[Items listed in a dataset]

• • •

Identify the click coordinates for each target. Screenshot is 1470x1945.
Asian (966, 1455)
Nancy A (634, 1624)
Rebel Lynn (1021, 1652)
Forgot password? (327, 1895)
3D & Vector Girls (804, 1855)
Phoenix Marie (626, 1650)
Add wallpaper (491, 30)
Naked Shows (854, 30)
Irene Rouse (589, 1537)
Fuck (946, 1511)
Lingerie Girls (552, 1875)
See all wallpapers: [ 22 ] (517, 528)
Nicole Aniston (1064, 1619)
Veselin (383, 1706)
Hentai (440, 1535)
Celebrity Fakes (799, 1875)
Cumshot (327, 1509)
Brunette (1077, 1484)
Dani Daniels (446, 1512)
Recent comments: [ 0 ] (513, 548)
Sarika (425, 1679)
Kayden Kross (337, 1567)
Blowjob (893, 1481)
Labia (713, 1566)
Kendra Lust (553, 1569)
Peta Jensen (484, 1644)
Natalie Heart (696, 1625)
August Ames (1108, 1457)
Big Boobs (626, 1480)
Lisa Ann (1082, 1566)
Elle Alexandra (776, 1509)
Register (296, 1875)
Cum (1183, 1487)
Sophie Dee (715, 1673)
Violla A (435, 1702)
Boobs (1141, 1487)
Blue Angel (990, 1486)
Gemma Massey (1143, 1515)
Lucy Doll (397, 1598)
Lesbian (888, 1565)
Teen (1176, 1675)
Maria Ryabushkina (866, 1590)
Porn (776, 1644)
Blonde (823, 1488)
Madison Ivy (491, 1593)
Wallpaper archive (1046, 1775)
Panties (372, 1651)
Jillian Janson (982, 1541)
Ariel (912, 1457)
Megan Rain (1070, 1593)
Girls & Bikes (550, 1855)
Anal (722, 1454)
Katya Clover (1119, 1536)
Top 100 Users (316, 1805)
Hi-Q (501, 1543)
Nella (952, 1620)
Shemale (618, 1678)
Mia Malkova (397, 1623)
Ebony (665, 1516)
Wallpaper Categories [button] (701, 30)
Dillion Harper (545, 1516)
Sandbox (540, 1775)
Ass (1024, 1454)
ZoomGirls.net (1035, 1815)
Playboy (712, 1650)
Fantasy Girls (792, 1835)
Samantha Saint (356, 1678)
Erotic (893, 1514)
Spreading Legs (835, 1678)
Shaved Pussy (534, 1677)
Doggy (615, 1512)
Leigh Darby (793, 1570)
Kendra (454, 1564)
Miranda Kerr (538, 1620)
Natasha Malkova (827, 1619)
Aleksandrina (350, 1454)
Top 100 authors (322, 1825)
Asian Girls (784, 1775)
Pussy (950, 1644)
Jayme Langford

• • •

(WHAT THE TASK ASKS): Give again, word for word, the records from their first line to the one with "Lucy Doll (397, 1598)", and leave out all else.

(EXERCISE RESPONSE):
Identify the click coordinates for each target. Screenshot is 1470x1945.
Asian (966, 1455)
Nancy A (634, 1624)
Rebel Lynn (1021, 1652)
Forgot password? (327, 1895)
3D & Vector Girls (804, 1855)
Phoenix Marie (626, 1650)
Add wallpaper (491, 30)
Naked Shows (854, 30)
Irene Rouse (589, 1537)
Fuck (946, 1511)
Lingerie Girls (552, 1875)
See all wallpapers: [ 22 ] (517, 528)
Nicole Aniston (1064, 1619)
Veselin (383, 1706)
Hentai (440, 1535)
Celebrity Fakes (799, 1875)
Cumshot (327, 1509)
Brunette (1077, 1484)
Dani Daniels (446, 1512)
Recent comments: [ 0 ] (513, 548)
Sarika (425, 1679)
Kayden Kross (337, 1567)
Blowjob (893, 1481)
Labia (713, 1566)
Kendra Lust (553, 1569)
Peta Jensen (484, 1644)
Natalie Heart (696, 1625)
August Ames (1108, 1457)
Big Boobs (626, 1480)
Lisa Ann (1082, 1566)
Elle Alexandra (776, 1509)
Register (296, 1875)
Cum (1183, 1487)
Sophie Dee (715, 1673)
Violla A (435, 1702)
Boobs (1141, 1487)
Blue Angel (990, 1486)
Gemma Massey (1143, 1515)
Lucy Doll (397, 1598)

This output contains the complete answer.